▸ **Alıştırma Malzemesi**
━━━━━━

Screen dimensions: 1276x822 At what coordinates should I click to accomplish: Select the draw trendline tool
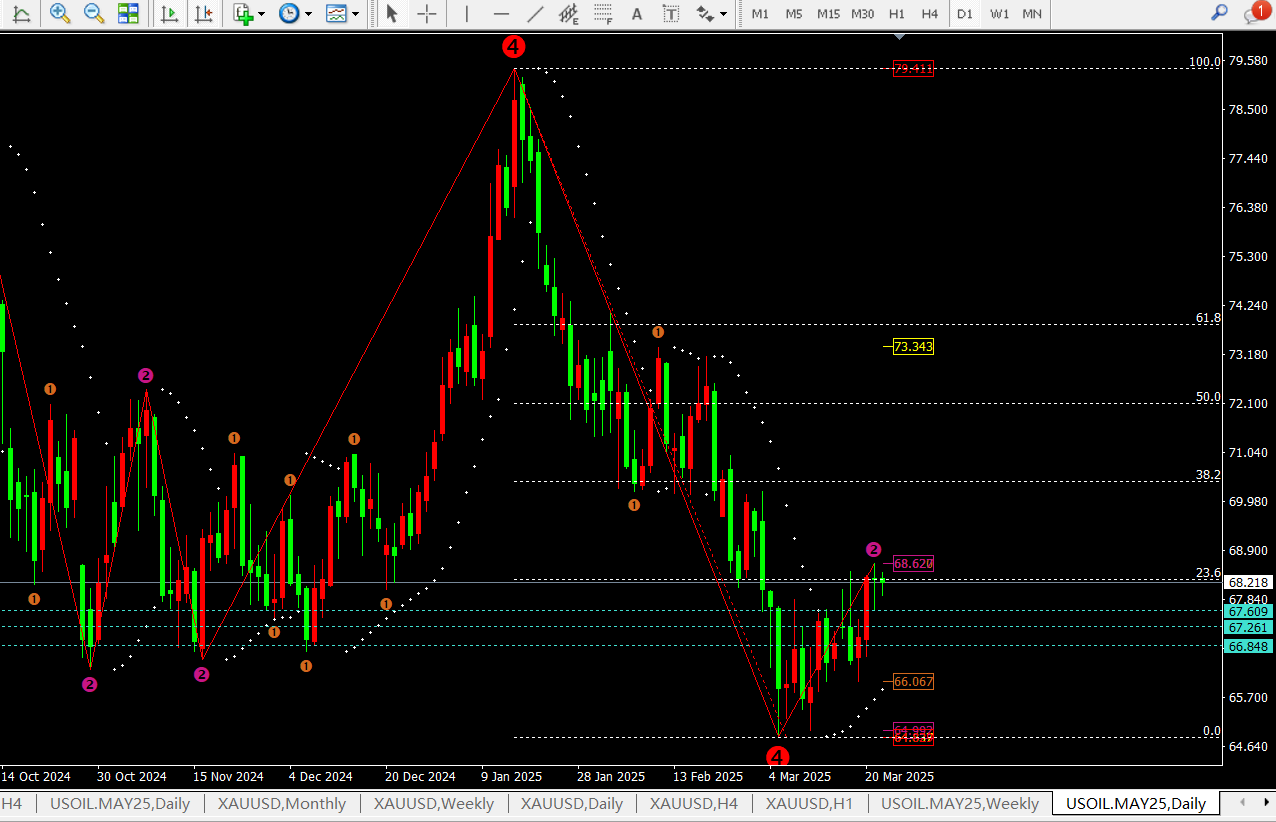click(x=536, y=14)
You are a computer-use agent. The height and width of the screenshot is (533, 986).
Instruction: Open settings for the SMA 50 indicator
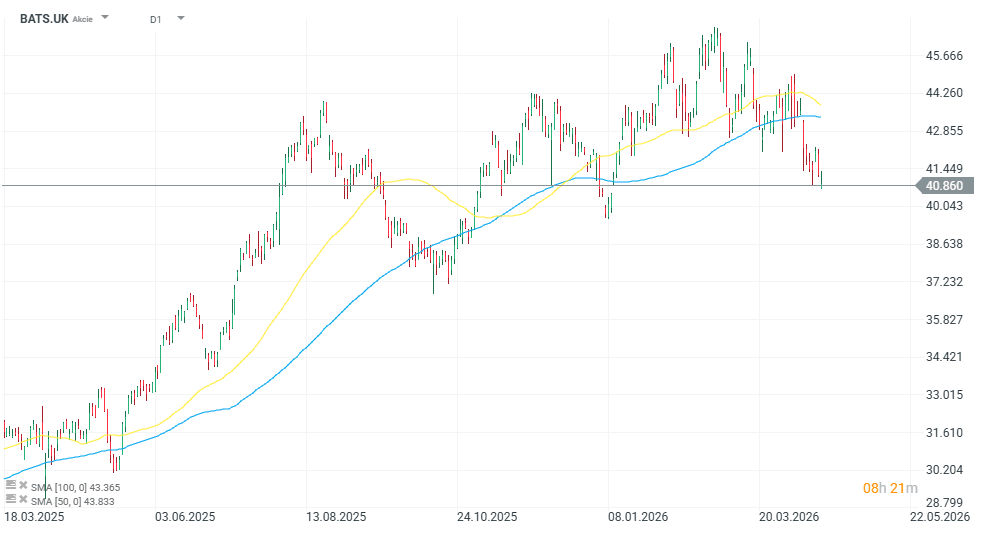click(x=10, y=498)
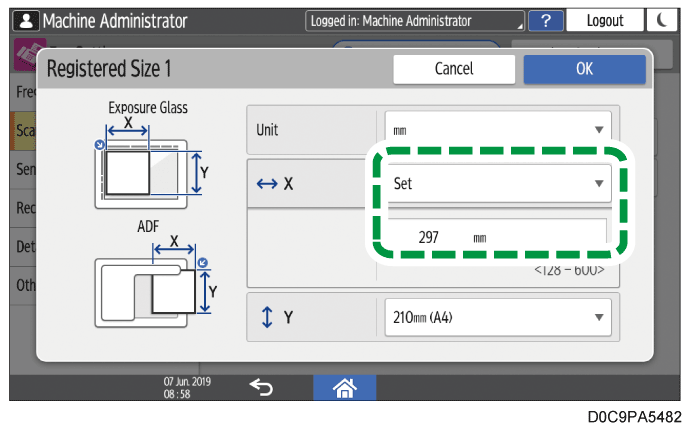Expand the X 'Set' dropdown
Screen dimensions: 691x427
[x=498, y=184]
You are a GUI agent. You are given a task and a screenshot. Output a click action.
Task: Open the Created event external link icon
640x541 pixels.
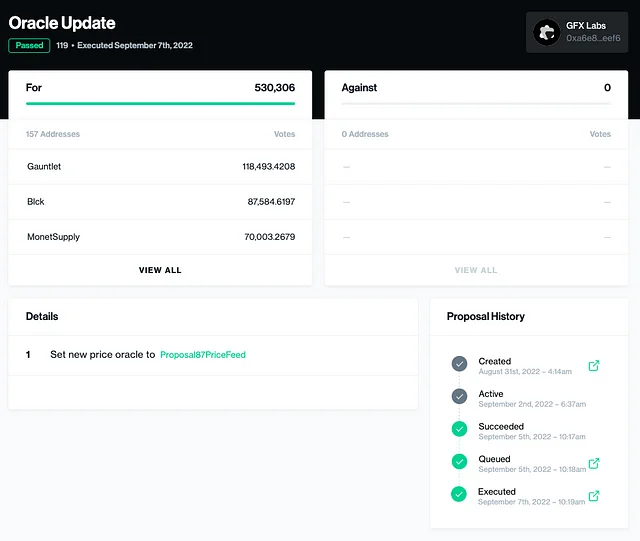594,365
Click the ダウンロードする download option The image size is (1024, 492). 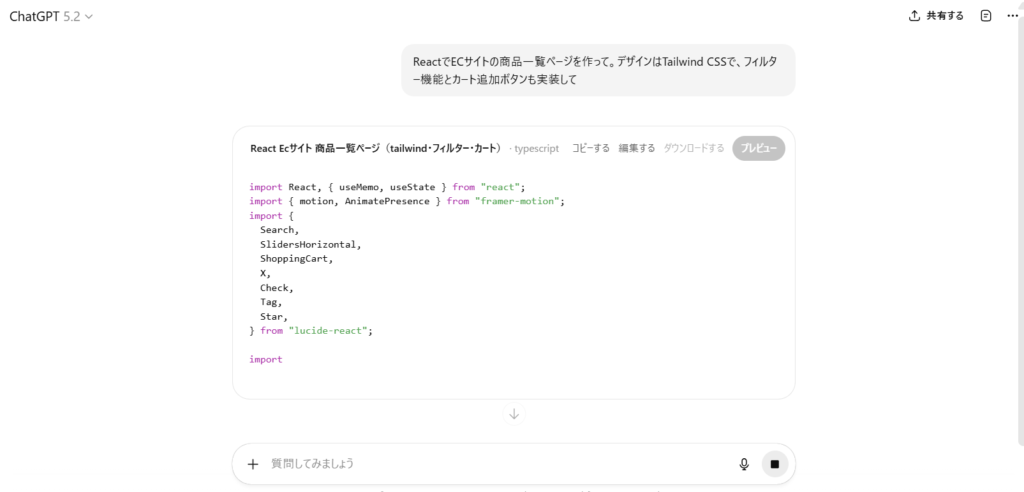coord(694,148)
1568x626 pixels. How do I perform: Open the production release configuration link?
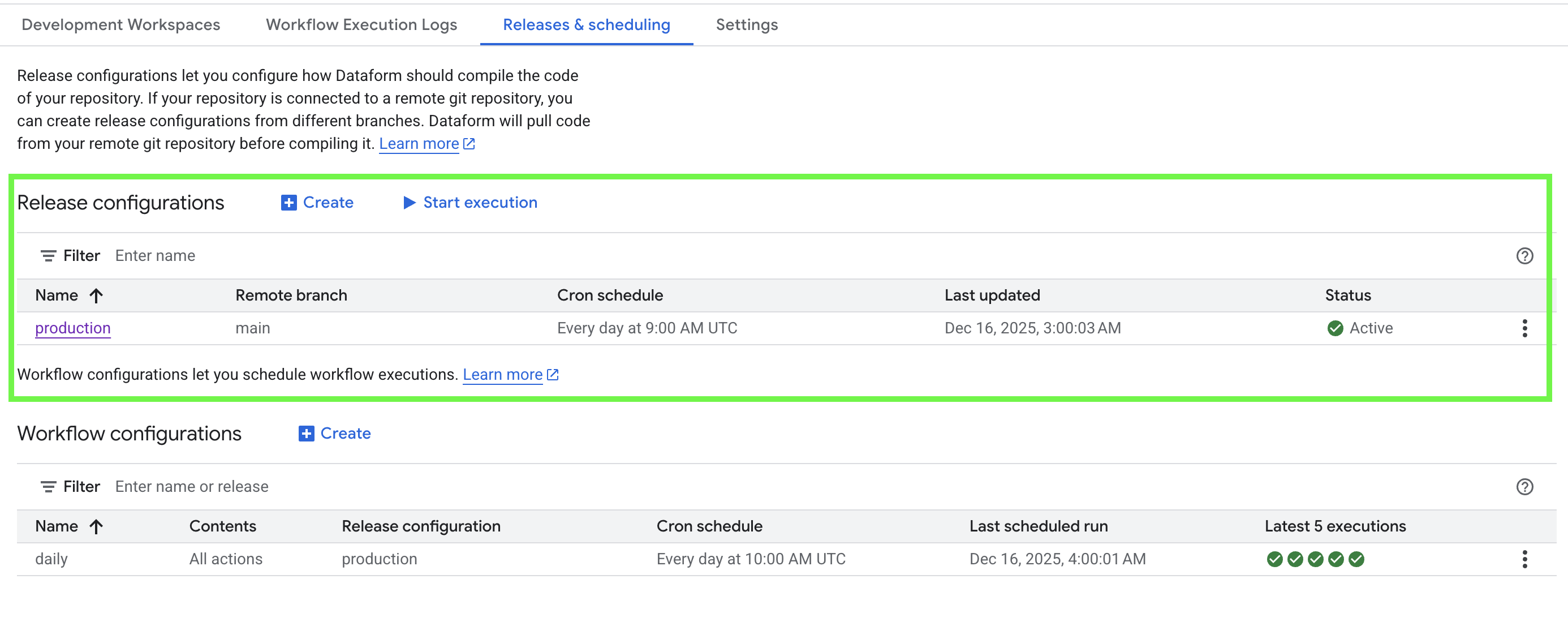click(x=72, y=328)
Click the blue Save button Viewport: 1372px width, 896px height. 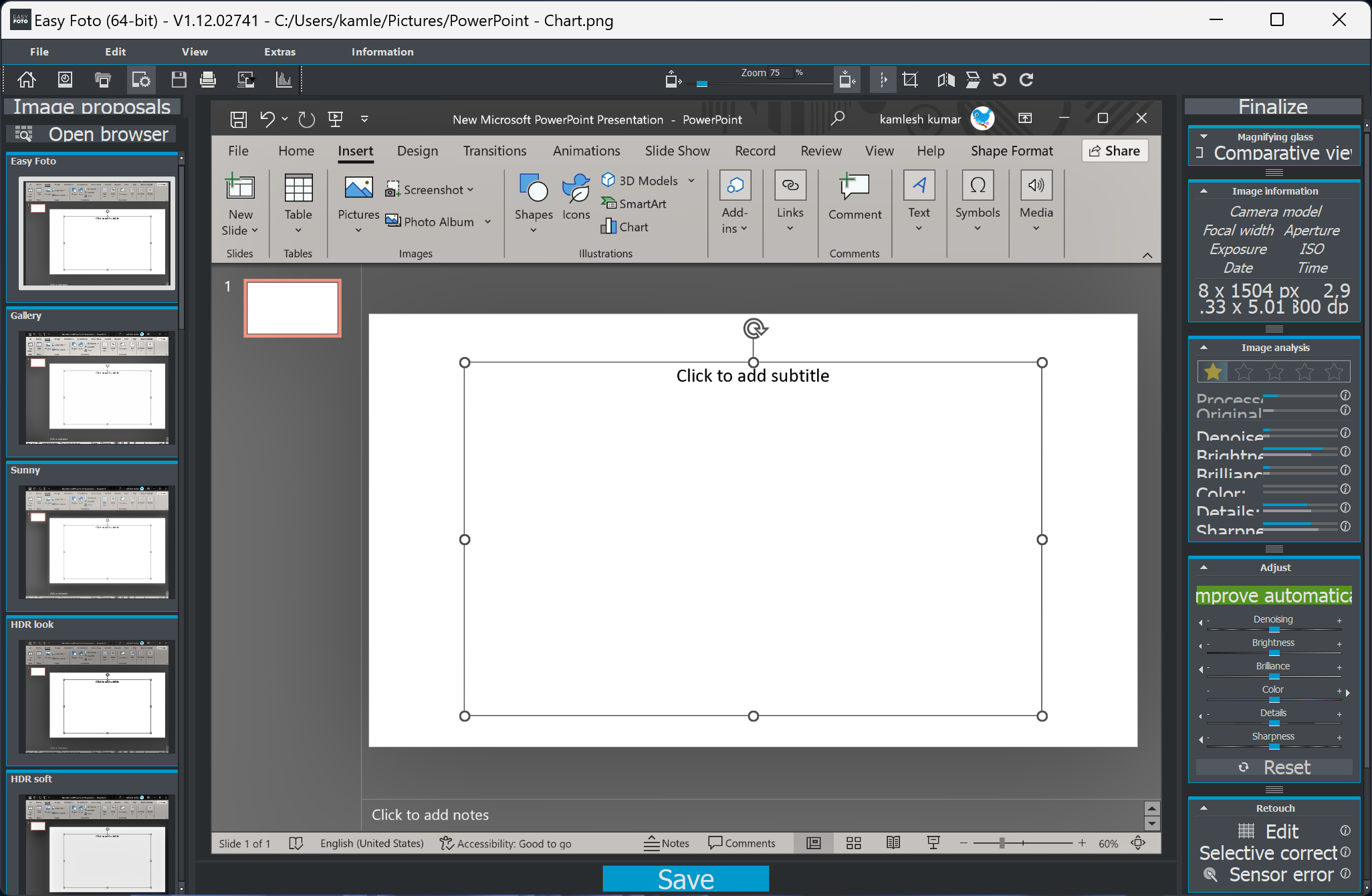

━━━━━━

▸ **Yönerge**
"1568x626 pixels. How" ifadesini içeren satırdan kayıtların sonuna kadar uzanan satırları, iki uç da dahil olmak üzere, "Sıra" ve "Satır" adlı iki sütunu olan bir Markdown tablosuna aktarınız. Boş satırları ve resimleri tabloya almayınız.

▸ **Çözüm**
| Sıra | Satır |
|---|---|
| 1 | 1568x626 pixels. How do I perform: Open the production release configuration link? |
| 2 | click(x=72, y=328) |
| 3 | Click the blue Save button Viewport: 1372px width, 896px height.  |